# AIM Skill Assessment (Sales & Marketing Manager 13111)



## Ashes88 (Nov 2, 2015)

Hey guys, 

My husband is applying for Sales and Marketing assessment with AIM. We are in the process of getting all the required documents in place.

We have been able to get documents of his last 5 yrs in a senior position but are unable to show the Org Chart and job descriptions as required for his previous company in a senior position for over 2 yrs as the company has closed down. He is still in good relations with the company MD and can get a letter signed by him but it wont be on letter head or with company seal. 

I would like to get any suggestions on how do I go about this. Anybody who has previously applied and received a positive assessment, please help me!

Look forward to all your advises and suggestions.:fingerscrossed:


----------



## EmVee (Sep 24, 2016)

Hi - the AIM site mentions that a statutory declaration can be made for documents that are not available from ex-employers.

Hope this answers your query..

Thanks,


----------



## Veronika Hurbis (Jun 6, 2008)

Aside from the statutory declaration format, as suggested by EmVee, you should attach some evidence to show that that MD was actually the MD of the company. He or she is bound to have some documents dating back to the employment, such as an old business card, an old contract, and so on.

In other words, you need to be able to show that: the company did once exist, that it no longer exists, and that while it existed the MD providing the info about the company structure was the MD of the company. A statutory declaration carries the weight of a sworn statement in court, that is why that format is required.


----------



## Ashes88 (Nov 2, 2015)

Hi EmVee and Veronika, 

Thank you so much for your response. But just an update, I passed my AIM assessment . Now awaiting the SS approvals. 

Thanks once again. 

Have a nice day.


----------



## shivam7106 (Aug 15, 2016)

Ashes88 said:


> Hi EmVee and Veronika,
> 
> Thank you so much for your response. But just an update, I passed my AIM assessment . Now awaiting the SS approvals.
> 
> ...


Hi,

Congrats Ashes for the positive skill assessment. My Sister is also in the same occupation as yours. Could you please share the documents which you provided for the assessment.

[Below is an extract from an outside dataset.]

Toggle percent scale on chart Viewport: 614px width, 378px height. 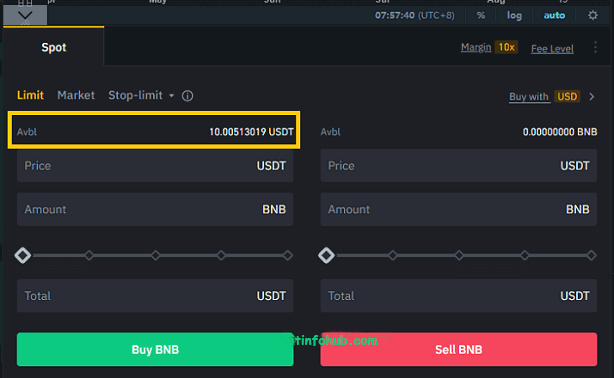(481, 15)
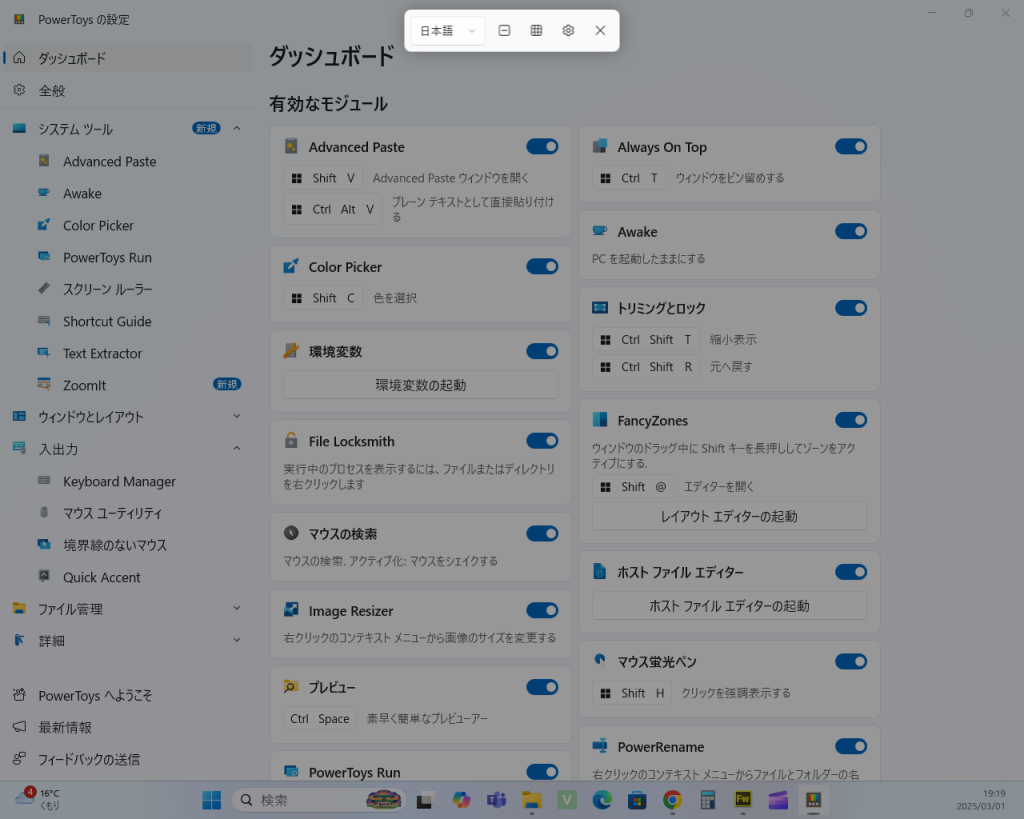Select スクリーン ルーラー in the sidebar

[x=108, y=289]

Also, from your signature i can see that you once got a negative outcome as well, if you dont mind can you please share the reason for the same.

Cheers
Shivam (Previous id - Sameer1626)

__________________

*Skilled - Subclass - 190* 

16/10/2014 - VET APPLIED
18/12/2014 - +VE Outcome
03/04/2015 - PTE-A (L-71, R-66, W-79, S-76)
12/04/2015 - EOI Submitted 60 pts.
28/04/2015 - INVITE RECEIVED
16/05/2015 - VISA LOADGED

05/05/2015 - PCC 1 | PCC 2 - 18/05/2015
03/06/2015 - MEDS
02/07/2015 - DIRECT GRANT | 
09 DEC 15 - lane:


----------



## EmVee (Sep 24, 2016)

Hi Ashes,

I would like to know as well, the reason for negative assessment. I have also filed for the same occupation. I had submitted my skill assessment docs on 3rd August, 2016 however, haven't heard from AIM since. My agent has followed up on my application and the response from AIM is that they will revert in "due course'' which is pretty vague! So far none of my ex-employers have received any verification calls from AIM.

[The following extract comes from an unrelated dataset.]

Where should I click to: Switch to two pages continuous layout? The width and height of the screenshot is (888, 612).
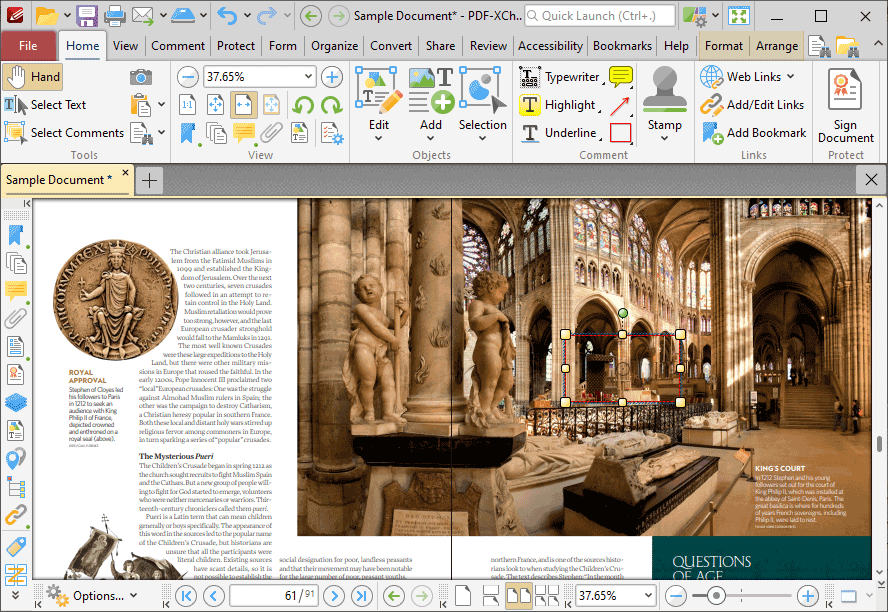[x=546, y=596]
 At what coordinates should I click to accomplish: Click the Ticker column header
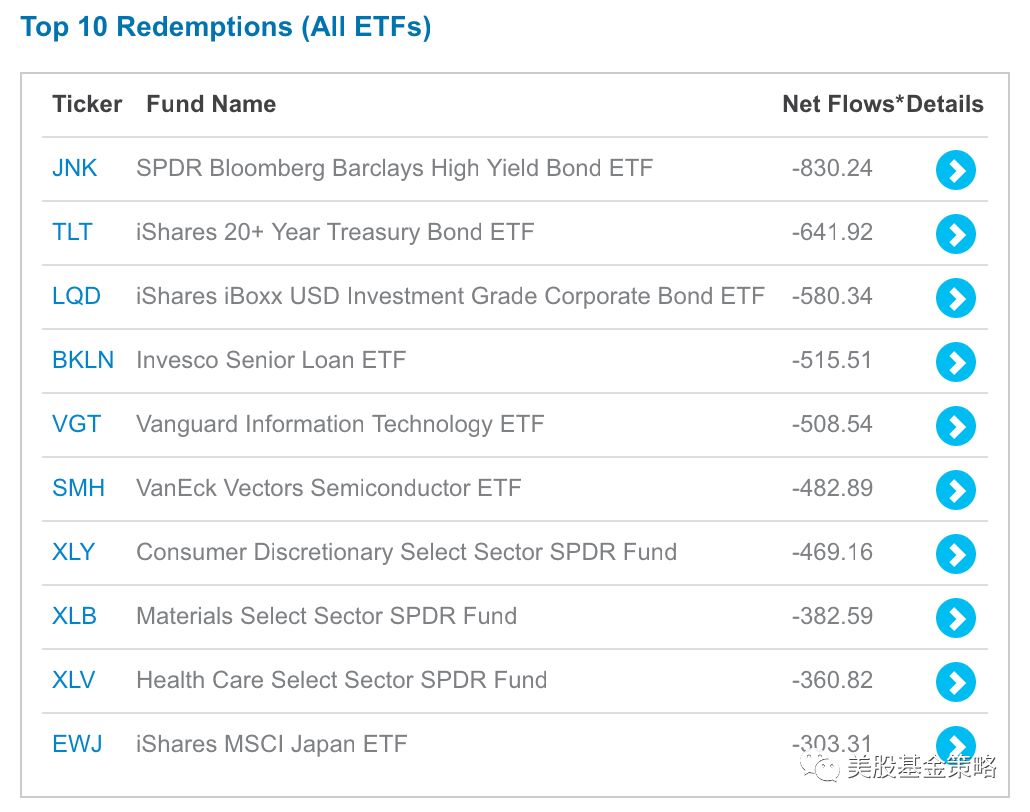pos(87,104)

So just wanted to know from you 
1) the reason for negative assessment
2) your comments based on your experience about my application as described above..

await your response..

thanks,
EmVee


----------



## shivam7106 (Aug 15, 2016)

EmVee said:


> Hi Ashes,
> 
> I would like to know as well, the reason for negative assessment. I have also filed for the same occupation. I had submitted my skill assessment docs on 3rd August, 2016 however, haven't heard from AIM since. My agent has followed up on my application and the response from AIM is that they will revert in "due course'' which is pretty vague! So far none of my ex-employers have received any verification calls from AIM.
> 
> ...


Hi Emvee,

Have you got the skill assessment outcome??

Regards


----------



## Ashes88 (Nov 2, 2015)

*Hey*



EmVee said:


> Hi Ashes,
> 
> I would like to know as well, the reason for negative assessment. I have also filed for the same occupation. I had submitted my skill assessment docs on 3rd August, 2016 however, haven't heard from AIM since. My agent has followed up on my application and the response from AIM is that they will revert in "due course'' which is pretty vague! So far none of my ex-employers have received any verification calls from AIM.
> 
> ...


Hi Emvee, 

There is no reason for their negative assessment. What i feel they must have either misread our application or did not read it at all. As we met all the criteria they were looking for we were surprised by their rejection. The reasons stated in their rejection letter didn't apply to our application. Therefore, we requested AIM to review the decision and got our positive.

Yes, even we have had our share of due course responses. Its frustrating! but if your application is solid there is nothing to worry. It takes sometime, so just hang in there.

Hope this helps. 

Takecare and hope you get your positive response soon.


----------



## Hmcvn (Nov 27, 2016)

Dear mates,

I also prepare to apply for SM Manager. 
Is there any way else to submit the application , i.e online, or the only way is to send by courier to AIM office? 
Re payment, do we need to pay before they receive the documents or right after they receive it?

Thanks a lot

Hmcvn


----------



## Hmcvn (Nov 27, 2016)

Dear mates,

Just want to ask for your experience sharing about referrees. Will AIM get in touch with them and how they will do that, by email or call? As in my case, some of the referrees can't speak English well.


----------